_Task prompt_:
Search for the word "pencil" in the entries. Each line that holds it should be copied.

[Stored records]
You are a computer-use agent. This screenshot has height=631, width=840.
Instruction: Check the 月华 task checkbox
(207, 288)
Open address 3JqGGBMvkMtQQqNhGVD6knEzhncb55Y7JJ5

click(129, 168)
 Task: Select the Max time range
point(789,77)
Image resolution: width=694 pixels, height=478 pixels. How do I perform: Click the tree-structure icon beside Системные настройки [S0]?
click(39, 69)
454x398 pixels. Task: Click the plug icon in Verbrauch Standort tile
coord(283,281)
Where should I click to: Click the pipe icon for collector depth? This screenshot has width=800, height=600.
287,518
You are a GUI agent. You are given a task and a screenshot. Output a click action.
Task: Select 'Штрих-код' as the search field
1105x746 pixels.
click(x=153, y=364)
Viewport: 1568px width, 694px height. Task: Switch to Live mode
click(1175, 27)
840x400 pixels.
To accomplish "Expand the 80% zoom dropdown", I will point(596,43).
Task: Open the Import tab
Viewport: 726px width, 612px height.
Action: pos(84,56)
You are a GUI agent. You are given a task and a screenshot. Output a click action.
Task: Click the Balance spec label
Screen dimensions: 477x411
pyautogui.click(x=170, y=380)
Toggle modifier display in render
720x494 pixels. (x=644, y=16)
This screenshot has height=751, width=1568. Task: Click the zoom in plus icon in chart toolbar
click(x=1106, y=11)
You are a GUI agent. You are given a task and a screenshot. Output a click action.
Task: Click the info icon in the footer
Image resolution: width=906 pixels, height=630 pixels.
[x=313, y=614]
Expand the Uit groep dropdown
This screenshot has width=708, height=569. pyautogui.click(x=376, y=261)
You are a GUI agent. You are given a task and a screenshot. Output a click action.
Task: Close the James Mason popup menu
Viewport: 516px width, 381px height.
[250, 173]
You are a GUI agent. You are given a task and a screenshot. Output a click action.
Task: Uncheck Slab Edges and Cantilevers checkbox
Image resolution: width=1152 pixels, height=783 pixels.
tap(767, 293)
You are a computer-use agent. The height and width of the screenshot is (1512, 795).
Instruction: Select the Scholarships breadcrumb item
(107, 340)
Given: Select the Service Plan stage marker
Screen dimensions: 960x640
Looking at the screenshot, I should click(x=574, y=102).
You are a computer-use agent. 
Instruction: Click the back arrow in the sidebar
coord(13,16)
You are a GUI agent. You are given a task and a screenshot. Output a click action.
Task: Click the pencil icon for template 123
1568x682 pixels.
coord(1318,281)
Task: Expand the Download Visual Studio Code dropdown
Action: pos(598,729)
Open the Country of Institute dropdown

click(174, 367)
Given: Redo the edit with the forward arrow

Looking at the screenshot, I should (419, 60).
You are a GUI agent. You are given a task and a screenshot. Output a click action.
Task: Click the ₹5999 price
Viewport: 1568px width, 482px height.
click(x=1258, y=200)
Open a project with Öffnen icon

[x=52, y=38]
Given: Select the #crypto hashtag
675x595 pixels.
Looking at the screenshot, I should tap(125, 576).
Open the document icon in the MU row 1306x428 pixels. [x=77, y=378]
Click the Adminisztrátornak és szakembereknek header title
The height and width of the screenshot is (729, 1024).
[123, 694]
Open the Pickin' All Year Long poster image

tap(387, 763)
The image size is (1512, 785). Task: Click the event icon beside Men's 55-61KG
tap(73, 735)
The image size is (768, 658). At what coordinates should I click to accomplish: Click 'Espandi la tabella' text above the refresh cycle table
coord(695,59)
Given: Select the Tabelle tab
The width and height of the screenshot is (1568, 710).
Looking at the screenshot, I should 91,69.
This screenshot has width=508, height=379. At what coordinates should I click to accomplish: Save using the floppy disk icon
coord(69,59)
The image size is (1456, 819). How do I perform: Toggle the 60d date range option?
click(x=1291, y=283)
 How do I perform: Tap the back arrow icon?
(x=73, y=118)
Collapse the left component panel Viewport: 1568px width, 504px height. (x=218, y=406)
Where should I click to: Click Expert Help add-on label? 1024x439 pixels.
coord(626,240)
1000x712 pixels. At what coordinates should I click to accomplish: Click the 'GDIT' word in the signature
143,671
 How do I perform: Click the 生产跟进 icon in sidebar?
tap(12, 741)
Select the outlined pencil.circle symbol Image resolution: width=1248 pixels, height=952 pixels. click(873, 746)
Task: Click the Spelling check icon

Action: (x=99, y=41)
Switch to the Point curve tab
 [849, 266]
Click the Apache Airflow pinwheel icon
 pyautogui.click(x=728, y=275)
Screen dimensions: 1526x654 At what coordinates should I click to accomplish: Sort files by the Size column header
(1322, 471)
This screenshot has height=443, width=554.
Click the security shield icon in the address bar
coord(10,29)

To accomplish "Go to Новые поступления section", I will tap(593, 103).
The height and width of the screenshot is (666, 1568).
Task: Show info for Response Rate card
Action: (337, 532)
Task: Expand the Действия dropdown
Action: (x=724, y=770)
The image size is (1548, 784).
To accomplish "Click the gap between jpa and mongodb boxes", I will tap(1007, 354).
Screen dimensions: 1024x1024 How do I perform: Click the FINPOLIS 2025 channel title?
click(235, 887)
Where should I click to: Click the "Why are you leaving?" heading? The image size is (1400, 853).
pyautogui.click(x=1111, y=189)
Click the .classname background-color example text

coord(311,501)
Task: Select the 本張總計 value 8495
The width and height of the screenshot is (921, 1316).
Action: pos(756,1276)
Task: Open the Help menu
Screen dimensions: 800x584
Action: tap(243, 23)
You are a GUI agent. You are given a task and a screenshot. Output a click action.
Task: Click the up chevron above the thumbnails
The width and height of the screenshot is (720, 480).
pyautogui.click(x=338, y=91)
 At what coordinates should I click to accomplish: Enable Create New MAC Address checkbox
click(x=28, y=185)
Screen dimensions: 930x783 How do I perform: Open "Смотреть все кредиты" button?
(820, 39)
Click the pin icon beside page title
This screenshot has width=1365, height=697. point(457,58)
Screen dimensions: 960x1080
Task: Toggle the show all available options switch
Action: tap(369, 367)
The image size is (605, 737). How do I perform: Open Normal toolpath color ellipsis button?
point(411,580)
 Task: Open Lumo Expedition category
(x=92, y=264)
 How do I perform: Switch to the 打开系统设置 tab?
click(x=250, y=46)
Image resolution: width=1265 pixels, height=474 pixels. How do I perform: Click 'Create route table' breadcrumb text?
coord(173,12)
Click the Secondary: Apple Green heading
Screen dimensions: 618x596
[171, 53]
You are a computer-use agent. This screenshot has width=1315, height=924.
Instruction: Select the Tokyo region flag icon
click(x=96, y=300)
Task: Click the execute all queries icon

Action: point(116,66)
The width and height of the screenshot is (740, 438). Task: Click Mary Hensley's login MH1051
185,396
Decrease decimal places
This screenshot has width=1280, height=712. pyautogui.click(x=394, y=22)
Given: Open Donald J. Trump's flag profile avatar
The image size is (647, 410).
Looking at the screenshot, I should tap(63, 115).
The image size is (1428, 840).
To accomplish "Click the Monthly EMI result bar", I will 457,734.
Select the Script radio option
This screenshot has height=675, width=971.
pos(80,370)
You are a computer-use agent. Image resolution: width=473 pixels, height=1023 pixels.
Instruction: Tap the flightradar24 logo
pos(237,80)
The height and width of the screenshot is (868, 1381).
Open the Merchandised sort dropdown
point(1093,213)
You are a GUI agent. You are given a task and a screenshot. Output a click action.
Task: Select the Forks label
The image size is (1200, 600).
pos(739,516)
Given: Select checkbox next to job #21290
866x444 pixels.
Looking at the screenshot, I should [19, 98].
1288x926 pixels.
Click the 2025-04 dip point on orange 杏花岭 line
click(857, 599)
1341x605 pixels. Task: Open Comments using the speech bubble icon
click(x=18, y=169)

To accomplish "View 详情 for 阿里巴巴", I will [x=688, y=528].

_Written answer_:
Task: Click the pencil icon for template 123
Select the outlined pencil.circle symbol Image resolution: width=1248 pixels, height=952 pixels. click(873, 746)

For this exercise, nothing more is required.